Airbus’ Bird of Prey Interceptor Conducts Successful First Demo Flight

Airbus’ ‘Bird of Prey’ interceptor drone has completed its first demonstration flight at a military training area in northern Germany. In a realistic mission scenario, the drone autonomously searched for, detected, and classified a medium-sized one-way attack (kamikaze) drone.

After confirming the target, it successfully engaged it using a Mark I air-to-air missile developed with defence start-up Frankenburg Technologies.

Airbus Defence and Space CEO Mike Schoellhorn said countering kamikaze drones is now a pressing tactical priority. He highlighted that the Bird of Prey, combined with Frankenburg’s low-cost Mark I missiles, offers armed forces an effective and affordable interception capability, addressing a key gap in modern asymmetric warfare. He also noted that integrating the system into Airbus’ Integrated Battle Management System (IBMS) enhances overall air defence effectiveness.

Frankenburg Technologies CEO Kusti Salm described the development as a major step in modern air defence. He emphasised that combining low-cost, mass-producible interceptor missiles with a drone platform creates a new cost model, enabling defence against large-scale aerial threats more efficiently.

The demonstration occurred just nine months after the project began. The prototype, based on a modified Airbus Do-DT25 drone, has a 2.5-metre wingspan, a length of 3.1 metres, and a maximum take-off weight of 160 kg.

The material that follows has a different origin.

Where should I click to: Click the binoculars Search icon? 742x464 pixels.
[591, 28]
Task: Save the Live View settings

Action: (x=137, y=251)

While the prototype carried four missiles, the operational version will carry up to eight. The high-subsonic Mark I missiles have a range of up to 1.5 kilometres, are 65 centimetres long, and weigh under 2 kg, making them among the lightest guided interceptors available. Equipped with fragmentation warheads, they are designed to neutralise targets at close range, allowing the reusable drone to engage multiple threats per mission at low cost.

Designed to integrate into NATO air defence systems via IBMS, Bird of Prey is intended as a flexible, mobile component of layered defence. Further live-warhead tests are planned through 2026.